Still, in many plants, we wouldn't be surprised to find Windows XP running peacefully and the applications running smoothly as well. This won't last long due to the changing cyber threat landscape.
What is Energy Infrastructure?
Energy infrastructure includes power generating stations, power distribution, and power consumption segments. On a granular level, we can segment these sectors further; power generating stations could be categorized as renewable, non-renewables, solar, thermal, wind, etc.
In these power stations or distribution stations, there exists control systems. All these control systems at some extent use software, and with software comes its bugs, its vulnerabilities, and its risks.
What Type of Software is Being Used in the Plant?
In these sectors, software used are DCS, HMI, SCADA, monitoring systems, predictive maintenance software, vibration monitoring solutions, and more. All software or software solutions are based on some sort of operating system: It could be Windows Server, Windows Workstation, Linux OS, and some proprietary software solutions as well.
Some DCS include HIMA, SPPA-T-3000, Foxboro, Metso Automation, Yokogawa, Honeywell, and ABB, to name a few. Similarly, for specific solutions, several vendors, original equipment manufacturers (OEMs), service providers, or suppliers provide multiple solutions for energy sectors. Energy management systems are quite prominent in these sectors.
Why are Systems Not Upgraded Frequently?
"Upgrade and update" is not a daily routine in these industries, because availability is the utmost priority in these industrial systems. Systems are so critical that they do not have privilege to miss a single microsecond bit, thus custodians sacrifice security with availability.
What Issues Arise When Upgrading and Updating Systems Frequently?
The main issue is fear of the loss of service for any system. To understand this issue, we need to understand what is meant by upgrade or update.
Antivirus systems installed on the servers or workstations need to be updated, or if Windows pushes new updates very often for discovered vulnerabilities or functionality improvement. So, in the case of updating, there is a possibility that it is mandatory to reboot systems. If industries have high availability or if they have multiple workstations, then they can afford or prioritize these updates and positively if it can be done as an online upgrade.
Where Do You Start from a Security Perspective? What is Mandatory?
Per my understanding of cybersecurity, the first thing to do is internal and external awareness, education, and knowledge about the threat landscape. Custodians can start with knowing the inventory of the plant, because for planning any cybersecurity solution, you must know what is in your plant.

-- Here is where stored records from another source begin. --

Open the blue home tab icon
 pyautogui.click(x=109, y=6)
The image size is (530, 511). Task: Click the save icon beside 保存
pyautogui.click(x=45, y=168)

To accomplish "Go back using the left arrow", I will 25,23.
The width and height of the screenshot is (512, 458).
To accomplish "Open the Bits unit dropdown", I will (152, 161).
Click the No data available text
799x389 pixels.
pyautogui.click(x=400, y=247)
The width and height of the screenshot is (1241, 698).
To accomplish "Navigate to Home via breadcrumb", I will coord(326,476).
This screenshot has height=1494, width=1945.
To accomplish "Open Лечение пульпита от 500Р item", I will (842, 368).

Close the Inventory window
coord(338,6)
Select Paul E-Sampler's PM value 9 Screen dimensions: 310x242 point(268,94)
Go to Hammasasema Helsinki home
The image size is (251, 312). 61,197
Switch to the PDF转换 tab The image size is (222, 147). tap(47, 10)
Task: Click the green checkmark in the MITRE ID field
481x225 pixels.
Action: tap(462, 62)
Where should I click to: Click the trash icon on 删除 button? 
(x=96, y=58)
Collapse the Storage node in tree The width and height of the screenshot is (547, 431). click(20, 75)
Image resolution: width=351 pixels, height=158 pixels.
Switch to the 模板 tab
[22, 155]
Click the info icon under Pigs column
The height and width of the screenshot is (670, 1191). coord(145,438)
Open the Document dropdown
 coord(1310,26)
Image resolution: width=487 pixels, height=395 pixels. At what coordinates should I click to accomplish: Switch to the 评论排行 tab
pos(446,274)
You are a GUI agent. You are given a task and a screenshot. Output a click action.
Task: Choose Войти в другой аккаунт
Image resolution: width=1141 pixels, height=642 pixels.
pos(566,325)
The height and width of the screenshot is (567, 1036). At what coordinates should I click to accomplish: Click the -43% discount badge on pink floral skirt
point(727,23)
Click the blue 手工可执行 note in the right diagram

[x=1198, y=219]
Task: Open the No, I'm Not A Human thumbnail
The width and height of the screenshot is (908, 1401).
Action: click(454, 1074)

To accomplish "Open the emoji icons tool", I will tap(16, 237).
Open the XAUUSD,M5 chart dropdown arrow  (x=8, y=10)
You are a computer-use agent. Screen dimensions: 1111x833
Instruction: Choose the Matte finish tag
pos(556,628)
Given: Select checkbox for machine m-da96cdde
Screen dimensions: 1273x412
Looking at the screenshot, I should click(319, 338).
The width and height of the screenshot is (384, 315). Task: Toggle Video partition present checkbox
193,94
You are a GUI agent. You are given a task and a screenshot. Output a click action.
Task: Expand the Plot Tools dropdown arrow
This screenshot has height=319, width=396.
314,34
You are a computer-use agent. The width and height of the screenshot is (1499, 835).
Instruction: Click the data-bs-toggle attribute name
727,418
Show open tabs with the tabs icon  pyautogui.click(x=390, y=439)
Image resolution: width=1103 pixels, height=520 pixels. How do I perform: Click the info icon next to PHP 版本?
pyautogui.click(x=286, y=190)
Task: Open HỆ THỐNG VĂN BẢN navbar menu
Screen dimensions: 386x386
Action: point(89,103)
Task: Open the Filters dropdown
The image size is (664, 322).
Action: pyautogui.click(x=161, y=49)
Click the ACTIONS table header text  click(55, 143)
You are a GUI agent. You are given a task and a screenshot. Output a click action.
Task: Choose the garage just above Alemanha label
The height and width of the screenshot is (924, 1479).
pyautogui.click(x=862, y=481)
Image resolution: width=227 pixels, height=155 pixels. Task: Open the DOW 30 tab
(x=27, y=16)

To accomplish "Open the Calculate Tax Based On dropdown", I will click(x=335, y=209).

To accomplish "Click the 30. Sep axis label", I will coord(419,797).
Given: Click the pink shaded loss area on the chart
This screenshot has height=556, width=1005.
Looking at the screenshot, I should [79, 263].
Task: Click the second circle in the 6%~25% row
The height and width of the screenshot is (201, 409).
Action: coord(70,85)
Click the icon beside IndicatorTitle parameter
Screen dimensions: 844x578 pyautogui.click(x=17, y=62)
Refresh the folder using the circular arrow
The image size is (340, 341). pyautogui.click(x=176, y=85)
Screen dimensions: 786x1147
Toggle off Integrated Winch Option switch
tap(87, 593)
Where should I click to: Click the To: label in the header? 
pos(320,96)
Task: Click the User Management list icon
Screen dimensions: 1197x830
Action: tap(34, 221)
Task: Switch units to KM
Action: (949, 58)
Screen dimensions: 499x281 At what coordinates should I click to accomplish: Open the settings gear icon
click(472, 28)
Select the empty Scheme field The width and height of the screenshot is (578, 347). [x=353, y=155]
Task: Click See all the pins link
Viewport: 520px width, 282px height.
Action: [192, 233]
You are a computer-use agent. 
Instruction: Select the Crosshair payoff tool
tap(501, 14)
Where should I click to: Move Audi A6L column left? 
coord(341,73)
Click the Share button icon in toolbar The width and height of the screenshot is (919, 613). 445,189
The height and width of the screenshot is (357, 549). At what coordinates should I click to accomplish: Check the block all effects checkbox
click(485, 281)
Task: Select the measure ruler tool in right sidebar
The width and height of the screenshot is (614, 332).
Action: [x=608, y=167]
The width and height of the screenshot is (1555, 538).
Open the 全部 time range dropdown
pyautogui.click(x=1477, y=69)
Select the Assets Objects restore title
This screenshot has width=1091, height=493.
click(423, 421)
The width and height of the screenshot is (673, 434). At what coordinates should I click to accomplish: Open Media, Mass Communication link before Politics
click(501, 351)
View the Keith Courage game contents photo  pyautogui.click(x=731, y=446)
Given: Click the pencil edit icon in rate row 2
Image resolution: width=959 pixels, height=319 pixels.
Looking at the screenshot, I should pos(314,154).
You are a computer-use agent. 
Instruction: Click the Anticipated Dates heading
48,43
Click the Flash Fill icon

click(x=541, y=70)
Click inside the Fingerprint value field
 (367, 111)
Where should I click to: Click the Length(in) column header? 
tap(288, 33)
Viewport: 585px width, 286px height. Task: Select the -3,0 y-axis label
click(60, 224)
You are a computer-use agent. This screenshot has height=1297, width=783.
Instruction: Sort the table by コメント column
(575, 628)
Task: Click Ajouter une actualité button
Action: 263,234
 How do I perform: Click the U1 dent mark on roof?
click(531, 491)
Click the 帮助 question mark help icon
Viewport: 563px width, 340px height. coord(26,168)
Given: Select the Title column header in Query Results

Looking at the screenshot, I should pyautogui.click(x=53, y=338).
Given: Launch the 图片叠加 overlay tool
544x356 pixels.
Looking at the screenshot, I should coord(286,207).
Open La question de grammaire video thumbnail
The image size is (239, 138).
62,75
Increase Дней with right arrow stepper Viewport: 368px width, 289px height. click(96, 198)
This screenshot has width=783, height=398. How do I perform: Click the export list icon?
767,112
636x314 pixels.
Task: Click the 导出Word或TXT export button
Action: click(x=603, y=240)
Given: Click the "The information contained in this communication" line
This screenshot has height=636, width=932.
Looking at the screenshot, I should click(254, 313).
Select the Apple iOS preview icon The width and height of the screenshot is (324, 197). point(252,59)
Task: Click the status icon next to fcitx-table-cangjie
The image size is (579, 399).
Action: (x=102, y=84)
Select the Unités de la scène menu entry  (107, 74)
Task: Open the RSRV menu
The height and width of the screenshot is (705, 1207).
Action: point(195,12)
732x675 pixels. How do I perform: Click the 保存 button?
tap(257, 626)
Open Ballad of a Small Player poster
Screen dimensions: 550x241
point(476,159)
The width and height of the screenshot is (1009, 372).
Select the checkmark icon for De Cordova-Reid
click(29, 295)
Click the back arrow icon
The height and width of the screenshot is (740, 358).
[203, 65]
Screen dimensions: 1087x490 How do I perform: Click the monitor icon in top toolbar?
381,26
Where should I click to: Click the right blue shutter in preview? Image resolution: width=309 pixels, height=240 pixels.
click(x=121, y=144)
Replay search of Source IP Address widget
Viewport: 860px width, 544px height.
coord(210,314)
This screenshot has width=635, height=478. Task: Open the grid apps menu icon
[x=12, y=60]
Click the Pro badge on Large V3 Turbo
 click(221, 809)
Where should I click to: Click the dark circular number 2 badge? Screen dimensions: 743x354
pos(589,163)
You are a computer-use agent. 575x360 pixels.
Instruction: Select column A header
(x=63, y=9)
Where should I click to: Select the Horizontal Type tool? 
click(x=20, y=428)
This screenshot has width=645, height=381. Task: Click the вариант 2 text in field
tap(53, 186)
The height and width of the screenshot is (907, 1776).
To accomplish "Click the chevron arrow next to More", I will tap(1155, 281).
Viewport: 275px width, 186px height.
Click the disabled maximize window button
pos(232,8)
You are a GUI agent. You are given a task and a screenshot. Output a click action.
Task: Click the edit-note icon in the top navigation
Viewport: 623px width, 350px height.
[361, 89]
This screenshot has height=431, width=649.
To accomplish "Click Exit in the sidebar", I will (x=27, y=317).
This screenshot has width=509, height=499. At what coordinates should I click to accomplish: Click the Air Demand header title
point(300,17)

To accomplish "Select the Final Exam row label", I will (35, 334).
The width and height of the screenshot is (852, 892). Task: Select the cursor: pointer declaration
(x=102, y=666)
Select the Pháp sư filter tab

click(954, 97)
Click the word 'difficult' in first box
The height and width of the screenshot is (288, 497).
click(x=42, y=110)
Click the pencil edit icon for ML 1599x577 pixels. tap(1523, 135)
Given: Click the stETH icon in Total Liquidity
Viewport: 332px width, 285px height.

An intensive inventory scanning and audit will show new devices, even if the plant has been operational for many years. There might be some devices that have been neglected for a long time due to less importance or less usage, and these become soft targets for cyber-attacks.
Conclusion
Securing energy infrastructure requires a balanced approach that considers both cybersecurity and operational availability. Starting with inventory management, awareness, and education is crucial for building a robust security posture.